Una tarde en el fútbol

(Publicado, aunque no sé si con este título, el 19 de Noviembre de 2009)



Por alguna razón incomprensible, las fiestas del pueblo vecino al mío son en enero. Resulta un espectáculo bastante triste lo de divertirse congelado y bajo luz artificial. Algo de esto pensaba yo ayer cuando me bajé del metro en Stadion y engrosé la marea de gente (la mayoría entre los ocho años y los treinta y cinco) que se dirigía al estadio Ernst Haupl que resaltaba, iluminado, en la oscuridad.


Los chiquillos iban con las caras pintadas de rojo y blanco; aunque también había aborígenes que, sin pudor, se habían pasado al enemigo con armas y bagajes y habían decidido desempolvar los avíos que les habían servido durante el Campeonato de Europa. Aquí y allá, vendedores de modalidades alimenticias de alta graduación calórica intentaban hacer su agosto en noviembre; un entusiasta pregonero partía la marea humana en dos vendiendo bufandas conmemorativas de la magna ocasión: el encuentro amistoso entre las selecciones austríaca y española, primera vuelta del combinado nacional (hispánico) al escenario en donde, según palabras de su actual entrenador, había vuelto a ser situado en el Mapa Mundi.
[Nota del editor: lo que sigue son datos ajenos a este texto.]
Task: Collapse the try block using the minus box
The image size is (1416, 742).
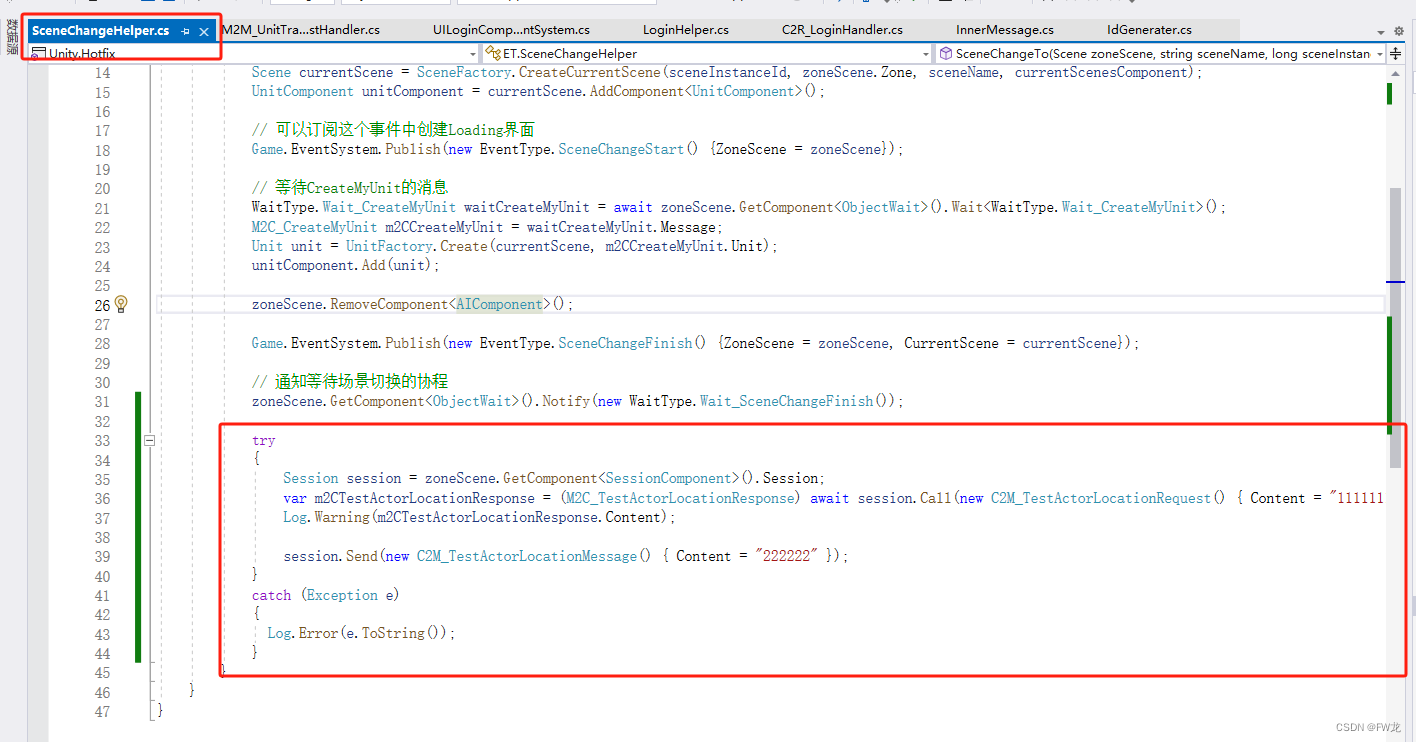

En cuanto a mí, era mi primer partido de fútbol en directo (o sea, en el campo). Con lo cual a) me sentía como un extraterrestre y b) me había autoimpuesto la obligación de no perderme ningún detalle.

He aquí mis impresiones:

En primer lugar, el estadio Ernst Haupl, en lo que no ven las cámaras de televisión, es muy parecido a la plaza de toros de Las Ventas. O sea, arquitectura de garaje. Vigas de hormigón. Revocado pintado de blanco. Cuando ocupamos nuestros sitios en unos graderíos espaciosos y modernos descubrimos que el fútbol en Austria y las fiestas patronales de Alcobendas se parecen en algo más que en la oscuridad: hacía un frío de cojones que iba entrando, poco a poco, a través de las posaderas, progresaba como una serpiente helada hacia los pies y terminaba dejándote las manos como dos carámbanos. Un aborigen avispado se había traido un cojín para retardar un poco la congelación (y las potenciales amputaciones); pero como se estaba metiendo una birra (sin alcohol, no había otra) entre pecho y espalda, dudo mucho que se calentara.

Se me olvidaba: Manolo el del bombo (ese personaje que algunos encuentran entrañable) amenizaba los rugidos de la reducida representación española aporreando su instrumento como el virtuoso contaminador acústico que es.

Sigo: preliminares: saltaron las dos selecciones a la superficie verde e iniciaron una mojiganga nada convincente que los expertos designaron como “calentamiento”. Yo, personalmente, dudo mucho que aquellos trotecillos de gacela fueran capaces de elevar la temperatura muscular de nadie. Y más me parecieron las exhibiciones de los chulopiscinas cuando hay alguna chati potable a la vista.  Pero bueno: no soy ningún experto.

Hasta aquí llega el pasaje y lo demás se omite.